- [Your goal]:
Print out the complete set of records below, exactly as they read.

- [Source data]:
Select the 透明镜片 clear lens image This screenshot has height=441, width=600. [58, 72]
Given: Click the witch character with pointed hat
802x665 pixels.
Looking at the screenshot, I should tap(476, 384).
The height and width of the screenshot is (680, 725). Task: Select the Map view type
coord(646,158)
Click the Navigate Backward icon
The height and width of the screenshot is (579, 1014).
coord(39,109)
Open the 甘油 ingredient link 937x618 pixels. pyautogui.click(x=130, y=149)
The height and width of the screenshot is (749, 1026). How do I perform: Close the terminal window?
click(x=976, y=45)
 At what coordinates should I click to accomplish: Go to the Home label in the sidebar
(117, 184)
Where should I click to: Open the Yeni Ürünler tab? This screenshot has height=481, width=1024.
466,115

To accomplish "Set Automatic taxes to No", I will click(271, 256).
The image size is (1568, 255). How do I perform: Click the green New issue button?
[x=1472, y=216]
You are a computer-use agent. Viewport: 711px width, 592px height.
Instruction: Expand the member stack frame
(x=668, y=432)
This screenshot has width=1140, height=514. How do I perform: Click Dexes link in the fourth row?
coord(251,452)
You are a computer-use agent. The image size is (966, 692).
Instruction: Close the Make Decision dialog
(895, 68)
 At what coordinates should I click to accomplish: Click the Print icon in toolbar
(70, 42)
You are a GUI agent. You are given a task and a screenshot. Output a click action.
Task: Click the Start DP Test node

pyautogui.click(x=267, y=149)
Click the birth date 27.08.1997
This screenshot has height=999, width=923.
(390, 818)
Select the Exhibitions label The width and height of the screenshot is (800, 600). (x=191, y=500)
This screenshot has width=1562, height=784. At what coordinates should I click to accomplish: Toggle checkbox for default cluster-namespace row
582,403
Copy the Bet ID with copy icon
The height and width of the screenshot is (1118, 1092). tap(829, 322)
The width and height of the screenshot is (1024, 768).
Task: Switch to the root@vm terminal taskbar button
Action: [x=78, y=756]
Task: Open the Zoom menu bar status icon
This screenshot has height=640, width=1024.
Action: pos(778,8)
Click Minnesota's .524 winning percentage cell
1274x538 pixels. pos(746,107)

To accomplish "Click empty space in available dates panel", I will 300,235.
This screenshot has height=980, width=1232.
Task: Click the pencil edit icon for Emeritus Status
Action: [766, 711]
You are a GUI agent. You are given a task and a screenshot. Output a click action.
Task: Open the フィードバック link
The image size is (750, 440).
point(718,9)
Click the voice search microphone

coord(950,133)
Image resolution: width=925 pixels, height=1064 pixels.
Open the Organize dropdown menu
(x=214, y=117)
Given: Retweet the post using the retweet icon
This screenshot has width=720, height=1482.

- [Response below]:
Select the 透明镜片 clear lens image This screenshot has height=441, width=600. [58, 72]
Given: Click the witch character with pointed hat
802x665 pixels.
Looking at the screenshot, I should tap(476, 384).
The height and width of the screenshot is (680, 725). Task: Select the Map view type
coord(646,158)
Click the Navigate Backward icon
The height and width of the screenshot is (579, 1014).
coord(39,109)
Open the 甘油 ingredient link 937x618 pixels. pyautogui.click(x=130, y=149)
The height and width of the screenshot is (749, 1026). How do I perform: Close the terminal window?
click(x=976, y=45)
 At what coordinates should I click to accomplish: Go to the Home label in the sidebar
(117, 184)
Where should I click to: Open the Yeni Ürünler tab? This screenshot has height=481, width=1024.
466,115

To accomplish "Set Automatic taxes to No", I will click(271, 256).
The image size is (1568, 255). How do I perform: Click the green New issue button?
[x=1472, y=216]
You are a computer-use agent. Viewport: 711px width, 592px height.
Instruction: Expand the member stack frame
(x=668, y=432)
This screenshot has width=1140, height=514. How do I perform: Click Dexes link in the fourth row?
coord(251,452)
You are a computer-use agent. The image size is (966, 692).
Instruction: Close the Make Decision dialog
(895, 68)
 At what coordinates should I click to accomplish: Click the Print icon in toolbar
(70, 42)
You are a GUI agent. You are given a task and a screenshot. Output a click action.
Task: Click the Start DP Test node

pyautogui.click(x=267, y=149)
Click the birth date 27.08.1997
This screenshot has height=999, width=923.
(390, 818)
Select the Exhibitions label The width and height of the screenshot is (800, 600). (x=191, y=500)
This screenshot has width=1562, height=784. At what coordinates should I click to accomplish: Toggle checkbox for default cluster-namespace row
582,403
Copy the Bet ID with copy icon
The height and width of the screenshot is (1118, 1092). tap(829, 322)
The width and height of the screenshot is (1024, 768).
Task: Switch to the root@vm terminal taskbar button
Action: [x=78, y=756]
Task: Open the Zoom menu bar status icon
This screenshot has height=640, width=1024.
Action: pos(778,8)
Click Minnesota's .524 winning percentage cell
1274x538 pixels. pos(746,107)

To accomplish "Click empty space in available dates panel", I will 300,235.
This screenshot has height=980, width=1232.
Task: Click the pencil edit icon for Emeritus Status
Action: [766, 711]
You are a GUI agent. You are given a task and a screenshot. Output a click action.
Task: Open the フィードバック link
The image size is (750, 440).
point(718,9)
Click the voice search microphone

coord(950,133)
Image resolution: width=925 pixels, height=1064 pixels.
Open the Organize dropdown menu
(x=214, y=117)
Given: Retweet the post using the retweet icon
This screenshot has width=720, height=1482.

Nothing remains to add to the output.